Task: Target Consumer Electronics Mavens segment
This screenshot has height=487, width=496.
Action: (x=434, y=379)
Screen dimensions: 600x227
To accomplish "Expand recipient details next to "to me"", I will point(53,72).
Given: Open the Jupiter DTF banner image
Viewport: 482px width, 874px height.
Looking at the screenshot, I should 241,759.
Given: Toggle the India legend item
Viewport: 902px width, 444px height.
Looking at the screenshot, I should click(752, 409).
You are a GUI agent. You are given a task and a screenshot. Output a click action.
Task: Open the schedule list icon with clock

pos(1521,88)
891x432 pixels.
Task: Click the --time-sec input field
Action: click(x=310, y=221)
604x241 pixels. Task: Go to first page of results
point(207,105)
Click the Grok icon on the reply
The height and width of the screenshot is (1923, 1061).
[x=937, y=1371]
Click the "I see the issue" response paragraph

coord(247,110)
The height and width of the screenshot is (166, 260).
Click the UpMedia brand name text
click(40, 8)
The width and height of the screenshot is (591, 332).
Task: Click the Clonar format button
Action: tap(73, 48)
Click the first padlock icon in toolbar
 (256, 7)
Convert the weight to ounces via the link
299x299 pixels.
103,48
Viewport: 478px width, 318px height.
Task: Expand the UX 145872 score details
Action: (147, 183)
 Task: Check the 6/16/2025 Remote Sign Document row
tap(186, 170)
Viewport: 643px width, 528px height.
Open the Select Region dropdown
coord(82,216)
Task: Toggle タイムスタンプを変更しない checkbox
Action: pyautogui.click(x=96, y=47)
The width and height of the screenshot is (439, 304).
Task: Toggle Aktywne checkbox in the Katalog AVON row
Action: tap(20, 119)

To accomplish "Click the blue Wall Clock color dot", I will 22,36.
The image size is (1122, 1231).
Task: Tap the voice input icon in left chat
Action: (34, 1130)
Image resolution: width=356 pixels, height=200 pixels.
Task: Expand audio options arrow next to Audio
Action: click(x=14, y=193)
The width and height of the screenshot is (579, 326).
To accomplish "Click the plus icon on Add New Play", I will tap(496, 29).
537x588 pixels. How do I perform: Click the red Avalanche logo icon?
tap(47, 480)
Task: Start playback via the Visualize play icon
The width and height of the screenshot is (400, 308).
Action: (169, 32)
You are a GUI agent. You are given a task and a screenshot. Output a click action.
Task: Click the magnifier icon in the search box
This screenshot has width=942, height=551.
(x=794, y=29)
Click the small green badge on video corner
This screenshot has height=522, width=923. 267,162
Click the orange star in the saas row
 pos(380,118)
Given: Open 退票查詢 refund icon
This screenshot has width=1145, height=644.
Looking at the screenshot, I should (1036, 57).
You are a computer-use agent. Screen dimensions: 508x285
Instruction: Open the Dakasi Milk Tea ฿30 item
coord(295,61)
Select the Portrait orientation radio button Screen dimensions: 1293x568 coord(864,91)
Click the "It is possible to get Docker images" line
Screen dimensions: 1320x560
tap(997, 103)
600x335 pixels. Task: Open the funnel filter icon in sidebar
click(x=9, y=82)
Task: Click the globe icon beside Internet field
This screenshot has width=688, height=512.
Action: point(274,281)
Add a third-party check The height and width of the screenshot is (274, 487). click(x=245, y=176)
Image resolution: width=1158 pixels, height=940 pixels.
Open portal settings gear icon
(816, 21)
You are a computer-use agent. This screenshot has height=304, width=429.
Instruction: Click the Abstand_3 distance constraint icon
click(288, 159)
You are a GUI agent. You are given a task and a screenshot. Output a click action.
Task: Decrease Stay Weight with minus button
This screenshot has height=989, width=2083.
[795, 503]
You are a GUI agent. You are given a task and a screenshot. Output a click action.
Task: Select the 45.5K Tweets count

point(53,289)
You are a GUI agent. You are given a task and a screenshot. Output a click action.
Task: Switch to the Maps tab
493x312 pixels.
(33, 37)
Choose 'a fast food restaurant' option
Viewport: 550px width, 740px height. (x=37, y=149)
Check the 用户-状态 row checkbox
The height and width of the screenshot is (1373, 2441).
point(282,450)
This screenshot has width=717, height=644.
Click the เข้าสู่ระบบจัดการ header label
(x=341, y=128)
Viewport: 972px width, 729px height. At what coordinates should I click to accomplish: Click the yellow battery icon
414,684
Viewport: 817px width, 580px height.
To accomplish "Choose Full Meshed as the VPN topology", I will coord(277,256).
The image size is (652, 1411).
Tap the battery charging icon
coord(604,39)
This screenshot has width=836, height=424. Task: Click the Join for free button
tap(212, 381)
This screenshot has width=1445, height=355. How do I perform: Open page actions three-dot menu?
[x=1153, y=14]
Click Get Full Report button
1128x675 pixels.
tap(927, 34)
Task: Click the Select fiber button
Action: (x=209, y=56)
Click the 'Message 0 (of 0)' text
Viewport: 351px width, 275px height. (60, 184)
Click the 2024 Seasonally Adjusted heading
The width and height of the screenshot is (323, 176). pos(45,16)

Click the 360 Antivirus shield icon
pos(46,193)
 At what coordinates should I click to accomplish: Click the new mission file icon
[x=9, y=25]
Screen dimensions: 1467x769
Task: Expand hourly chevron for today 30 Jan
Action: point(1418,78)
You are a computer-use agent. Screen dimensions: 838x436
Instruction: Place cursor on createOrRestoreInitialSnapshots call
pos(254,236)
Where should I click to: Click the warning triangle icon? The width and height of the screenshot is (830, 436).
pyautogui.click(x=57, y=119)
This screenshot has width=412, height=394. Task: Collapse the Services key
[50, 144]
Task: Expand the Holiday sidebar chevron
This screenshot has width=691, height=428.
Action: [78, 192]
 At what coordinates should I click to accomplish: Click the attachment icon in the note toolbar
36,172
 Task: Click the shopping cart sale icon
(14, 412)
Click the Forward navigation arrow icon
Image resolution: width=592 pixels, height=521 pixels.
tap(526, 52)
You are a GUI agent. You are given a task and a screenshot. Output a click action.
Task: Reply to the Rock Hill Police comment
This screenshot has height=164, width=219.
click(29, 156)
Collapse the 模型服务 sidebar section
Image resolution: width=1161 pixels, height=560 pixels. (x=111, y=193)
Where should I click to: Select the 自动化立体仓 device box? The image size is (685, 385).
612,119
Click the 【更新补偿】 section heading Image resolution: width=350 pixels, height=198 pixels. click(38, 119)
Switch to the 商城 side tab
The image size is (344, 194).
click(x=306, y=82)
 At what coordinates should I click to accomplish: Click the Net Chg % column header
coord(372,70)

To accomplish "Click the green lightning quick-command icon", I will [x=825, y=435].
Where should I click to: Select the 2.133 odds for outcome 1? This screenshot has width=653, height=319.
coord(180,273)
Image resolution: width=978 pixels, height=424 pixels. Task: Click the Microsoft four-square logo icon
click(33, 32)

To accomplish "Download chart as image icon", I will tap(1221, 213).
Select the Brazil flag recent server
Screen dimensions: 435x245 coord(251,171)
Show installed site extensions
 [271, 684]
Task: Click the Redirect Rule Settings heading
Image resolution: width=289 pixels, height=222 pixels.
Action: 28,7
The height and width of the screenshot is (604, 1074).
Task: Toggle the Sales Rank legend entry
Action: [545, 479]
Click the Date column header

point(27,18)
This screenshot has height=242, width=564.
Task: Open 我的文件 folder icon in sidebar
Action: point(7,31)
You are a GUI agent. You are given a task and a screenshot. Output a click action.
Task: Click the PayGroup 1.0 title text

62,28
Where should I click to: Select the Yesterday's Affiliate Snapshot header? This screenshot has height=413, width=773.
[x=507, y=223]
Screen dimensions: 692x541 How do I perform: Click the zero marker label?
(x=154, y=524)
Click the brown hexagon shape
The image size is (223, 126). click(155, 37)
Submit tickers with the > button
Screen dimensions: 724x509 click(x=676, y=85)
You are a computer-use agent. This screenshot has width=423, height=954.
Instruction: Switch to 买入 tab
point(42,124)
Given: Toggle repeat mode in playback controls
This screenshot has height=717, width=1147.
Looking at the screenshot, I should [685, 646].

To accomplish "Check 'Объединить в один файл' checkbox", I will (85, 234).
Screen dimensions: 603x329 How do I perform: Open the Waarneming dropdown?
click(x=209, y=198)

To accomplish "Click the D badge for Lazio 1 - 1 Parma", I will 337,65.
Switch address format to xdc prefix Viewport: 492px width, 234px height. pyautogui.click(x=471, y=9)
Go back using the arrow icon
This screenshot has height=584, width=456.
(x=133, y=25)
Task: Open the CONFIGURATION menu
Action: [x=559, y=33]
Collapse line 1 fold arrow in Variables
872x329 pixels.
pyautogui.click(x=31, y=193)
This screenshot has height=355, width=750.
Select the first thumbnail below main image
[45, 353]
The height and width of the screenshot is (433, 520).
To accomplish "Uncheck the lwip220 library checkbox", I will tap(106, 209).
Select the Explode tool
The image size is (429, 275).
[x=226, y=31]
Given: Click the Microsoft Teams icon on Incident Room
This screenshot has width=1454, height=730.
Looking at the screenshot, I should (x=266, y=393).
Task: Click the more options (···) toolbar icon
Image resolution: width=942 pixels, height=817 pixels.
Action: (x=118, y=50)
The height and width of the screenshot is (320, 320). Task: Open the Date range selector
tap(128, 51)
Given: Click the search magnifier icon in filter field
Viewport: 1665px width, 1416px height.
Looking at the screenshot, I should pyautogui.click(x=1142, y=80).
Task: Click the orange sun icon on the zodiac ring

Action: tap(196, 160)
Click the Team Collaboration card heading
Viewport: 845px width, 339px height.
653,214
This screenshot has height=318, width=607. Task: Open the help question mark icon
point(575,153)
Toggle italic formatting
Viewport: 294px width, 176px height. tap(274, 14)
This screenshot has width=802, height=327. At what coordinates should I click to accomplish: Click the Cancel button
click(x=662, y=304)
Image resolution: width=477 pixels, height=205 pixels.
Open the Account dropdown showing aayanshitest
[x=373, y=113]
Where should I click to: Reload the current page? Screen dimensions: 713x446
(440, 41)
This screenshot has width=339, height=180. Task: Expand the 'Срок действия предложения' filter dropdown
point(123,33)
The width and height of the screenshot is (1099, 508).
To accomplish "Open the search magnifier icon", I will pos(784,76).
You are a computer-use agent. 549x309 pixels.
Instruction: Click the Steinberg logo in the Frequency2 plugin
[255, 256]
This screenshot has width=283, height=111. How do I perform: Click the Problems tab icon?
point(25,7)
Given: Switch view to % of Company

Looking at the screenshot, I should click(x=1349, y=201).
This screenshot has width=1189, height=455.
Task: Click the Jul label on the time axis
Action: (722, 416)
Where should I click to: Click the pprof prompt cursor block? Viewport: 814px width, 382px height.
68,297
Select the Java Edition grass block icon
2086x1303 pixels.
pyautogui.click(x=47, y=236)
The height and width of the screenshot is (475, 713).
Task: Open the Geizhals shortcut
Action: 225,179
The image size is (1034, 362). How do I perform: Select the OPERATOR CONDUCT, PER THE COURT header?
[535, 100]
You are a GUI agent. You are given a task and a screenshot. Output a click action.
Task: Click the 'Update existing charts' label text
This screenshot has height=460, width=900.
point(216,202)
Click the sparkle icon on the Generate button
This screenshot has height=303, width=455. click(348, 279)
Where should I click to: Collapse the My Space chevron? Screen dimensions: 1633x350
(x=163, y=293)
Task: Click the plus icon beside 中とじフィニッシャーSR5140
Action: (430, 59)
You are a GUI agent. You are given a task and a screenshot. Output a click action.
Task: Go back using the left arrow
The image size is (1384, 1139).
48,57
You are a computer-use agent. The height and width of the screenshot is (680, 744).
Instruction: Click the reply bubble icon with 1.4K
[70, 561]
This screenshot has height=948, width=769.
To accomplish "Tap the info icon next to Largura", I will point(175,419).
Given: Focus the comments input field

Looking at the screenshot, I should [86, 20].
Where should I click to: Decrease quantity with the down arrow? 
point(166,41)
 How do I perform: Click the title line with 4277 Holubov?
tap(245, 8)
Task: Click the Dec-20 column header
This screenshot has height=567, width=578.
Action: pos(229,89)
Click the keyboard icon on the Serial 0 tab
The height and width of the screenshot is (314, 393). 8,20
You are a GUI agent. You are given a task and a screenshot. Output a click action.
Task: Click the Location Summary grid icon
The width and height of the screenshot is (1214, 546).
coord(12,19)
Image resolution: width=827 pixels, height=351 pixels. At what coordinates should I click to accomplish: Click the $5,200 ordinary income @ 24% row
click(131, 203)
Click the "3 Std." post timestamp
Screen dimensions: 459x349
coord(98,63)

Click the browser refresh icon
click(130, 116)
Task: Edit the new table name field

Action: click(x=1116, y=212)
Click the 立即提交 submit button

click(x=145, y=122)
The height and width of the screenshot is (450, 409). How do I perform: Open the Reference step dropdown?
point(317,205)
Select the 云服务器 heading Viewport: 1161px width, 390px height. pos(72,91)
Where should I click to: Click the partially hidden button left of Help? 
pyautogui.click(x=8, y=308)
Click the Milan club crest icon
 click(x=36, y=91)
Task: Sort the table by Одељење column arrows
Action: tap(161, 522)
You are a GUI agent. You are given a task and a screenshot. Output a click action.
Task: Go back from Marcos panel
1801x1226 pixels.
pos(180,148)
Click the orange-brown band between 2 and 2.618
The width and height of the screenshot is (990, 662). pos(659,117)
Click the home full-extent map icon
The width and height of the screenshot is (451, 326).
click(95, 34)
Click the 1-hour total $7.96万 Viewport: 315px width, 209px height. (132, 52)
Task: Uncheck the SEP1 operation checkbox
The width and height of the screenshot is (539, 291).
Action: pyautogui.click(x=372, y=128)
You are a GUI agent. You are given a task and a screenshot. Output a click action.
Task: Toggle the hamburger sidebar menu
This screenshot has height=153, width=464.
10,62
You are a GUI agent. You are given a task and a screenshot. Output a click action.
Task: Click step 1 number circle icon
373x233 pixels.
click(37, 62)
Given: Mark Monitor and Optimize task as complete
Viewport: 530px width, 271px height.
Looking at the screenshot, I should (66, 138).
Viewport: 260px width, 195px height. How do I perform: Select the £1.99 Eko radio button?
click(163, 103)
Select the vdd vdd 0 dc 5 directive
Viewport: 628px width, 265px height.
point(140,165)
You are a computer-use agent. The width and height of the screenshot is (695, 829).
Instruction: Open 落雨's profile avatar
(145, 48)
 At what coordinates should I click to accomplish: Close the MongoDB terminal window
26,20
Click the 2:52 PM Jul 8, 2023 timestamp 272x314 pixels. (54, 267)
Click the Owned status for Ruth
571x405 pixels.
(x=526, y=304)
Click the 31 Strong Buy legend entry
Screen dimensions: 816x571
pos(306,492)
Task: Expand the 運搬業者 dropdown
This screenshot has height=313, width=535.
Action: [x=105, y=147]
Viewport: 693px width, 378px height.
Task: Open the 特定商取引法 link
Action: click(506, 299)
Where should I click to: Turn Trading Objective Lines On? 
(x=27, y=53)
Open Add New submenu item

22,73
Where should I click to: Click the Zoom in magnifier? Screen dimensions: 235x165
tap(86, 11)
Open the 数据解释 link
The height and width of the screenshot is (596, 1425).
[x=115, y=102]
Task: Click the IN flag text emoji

#####

_WORK INSTRUCTIONS_
Among the lines above, which hold the word "computer"? Report each one.

_RESULT FOR THIS EXERCISE_
You are a computer-use agent. Screen dimensions: 508x285
You are a computer-use agent. This screenshot has height=304, width=429.
You are a computer-use agent. Screen dimensions: 838x436
You are a computer-use agent. This screenshot has width=423, height=954.
You are a computer-use agent. 549x309 pixels.
You are a computer-use agent. The height and width of the screenshot is (680, 744).
You are a computer-use agent. The width and height of the screenshot is (695, 829).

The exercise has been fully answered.